Instructions to follow ::
Write out the records below word for word, starting at their first line and ending at the line that contains "center [579, 862].".

/---

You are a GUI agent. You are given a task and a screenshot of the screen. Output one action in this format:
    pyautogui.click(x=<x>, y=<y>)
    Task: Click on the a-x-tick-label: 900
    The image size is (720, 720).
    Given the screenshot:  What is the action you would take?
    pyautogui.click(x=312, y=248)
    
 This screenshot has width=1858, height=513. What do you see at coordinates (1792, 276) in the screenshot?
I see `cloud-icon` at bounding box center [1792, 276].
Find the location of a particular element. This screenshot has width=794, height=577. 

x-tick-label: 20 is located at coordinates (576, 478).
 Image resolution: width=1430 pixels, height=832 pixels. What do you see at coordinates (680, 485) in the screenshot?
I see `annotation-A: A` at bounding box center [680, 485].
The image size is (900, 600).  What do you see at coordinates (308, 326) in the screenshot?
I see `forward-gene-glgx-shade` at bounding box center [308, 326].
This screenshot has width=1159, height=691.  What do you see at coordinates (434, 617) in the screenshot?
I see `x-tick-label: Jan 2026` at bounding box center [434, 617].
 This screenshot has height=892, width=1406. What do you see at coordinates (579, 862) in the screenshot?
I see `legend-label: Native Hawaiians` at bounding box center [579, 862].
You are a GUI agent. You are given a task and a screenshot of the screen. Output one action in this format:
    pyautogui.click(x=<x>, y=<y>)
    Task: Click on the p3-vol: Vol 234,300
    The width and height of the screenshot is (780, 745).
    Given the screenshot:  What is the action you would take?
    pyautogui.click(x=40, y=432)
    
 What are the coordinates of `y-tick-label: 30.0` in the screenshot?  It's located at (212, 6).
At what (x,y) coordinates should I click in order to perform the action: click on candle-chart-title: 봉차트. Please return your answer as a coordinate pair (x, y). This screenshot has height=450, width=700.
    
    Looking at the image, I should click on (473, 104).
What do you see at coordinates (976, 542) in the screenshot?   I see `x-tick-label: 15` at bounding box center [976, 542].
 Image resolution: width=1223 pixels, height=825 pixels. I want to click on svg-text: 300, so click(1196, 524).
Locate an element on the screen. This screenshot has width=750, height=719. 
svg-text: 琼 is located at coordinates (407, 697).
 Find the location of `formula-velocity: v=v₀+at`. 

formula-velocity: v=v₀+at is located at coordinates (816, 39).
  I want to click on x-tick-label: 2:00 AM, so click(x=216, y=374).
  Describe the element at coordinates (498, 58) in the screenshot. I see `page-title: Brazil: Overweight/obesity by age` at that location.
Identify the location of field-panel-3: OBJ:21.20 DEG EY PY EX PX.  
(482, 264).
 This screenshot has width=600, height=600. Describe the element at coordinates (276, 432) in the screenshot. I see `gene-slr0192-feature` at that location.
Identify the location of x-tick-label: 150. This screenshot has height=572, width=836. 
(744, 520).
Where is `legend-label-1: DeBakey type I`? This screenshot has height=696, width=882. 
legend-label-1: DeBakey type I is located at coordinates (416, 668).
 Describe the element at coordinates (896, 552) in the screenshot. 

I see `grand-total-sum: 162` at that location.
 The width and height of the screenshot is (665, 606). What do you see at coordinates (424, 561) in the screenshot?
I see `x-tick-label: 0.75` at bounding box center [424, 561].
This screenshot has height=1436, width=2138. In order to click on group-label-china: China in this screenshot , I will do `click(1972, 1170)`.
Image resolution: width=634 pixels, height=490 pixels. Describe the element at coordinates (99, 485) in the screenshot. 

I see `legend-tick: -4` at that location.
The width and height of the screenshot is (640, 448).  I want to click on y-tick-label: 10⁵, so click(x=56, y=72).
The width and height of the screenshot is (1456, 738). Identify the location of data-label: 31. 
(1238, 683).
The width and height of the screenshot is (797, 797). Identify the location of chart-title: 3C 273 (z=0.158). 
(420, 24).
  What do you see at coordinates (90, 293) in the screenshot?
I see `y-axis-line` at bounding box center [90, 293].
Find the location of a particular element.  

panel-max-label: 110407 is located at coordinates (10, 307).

\---

Expected answer ::
You are a GUI agent. You are given a task and a screenshot of the screen. Output one action in this format:
    pyautogui.click(x=<x>, y=<y>)
    Task: Click on the a-x-tick-label: 900
    The image size is (720, 720).
    Given the screenshot:  What is the action you would take?
    pyautogui.click(x=312, y=248)
    
 This screenshot has width=1858, height=513. What do you see at coordinates (1792, 276) in the screenshot?
I see `cloud-icon` at bounding box center [1792, 276].
Find the location of a particular element. This screenshot has width=794, height=577. 

x-tick-label: 20 is located at coordinates (576, 478).
 Image resolution: width=1430 pixels, height=832 pixels. What do you see at coordinates (680, 485) in the screenshot?
I see `annotation-A: A` at bounding box center [680, 485].
The image size is (900, 600).  What do you see at coordinates (308, 326) in the screenshot?
I see `forward-gene-glgx-shade` at bounding box center [308, 326].
This screenshot has width=1159, height=691.  What do you see at coordinates (434, 617) in the screenshot?
I see `x-tick-label: Jan 2026` at bounding box center [434, 617].
 This screenshot has height=892, width=1406. What do you see at coordinates (579, 862) in the screenshot?
I see `legend-label: Native Hawaiians` at bounding box center [579, 862].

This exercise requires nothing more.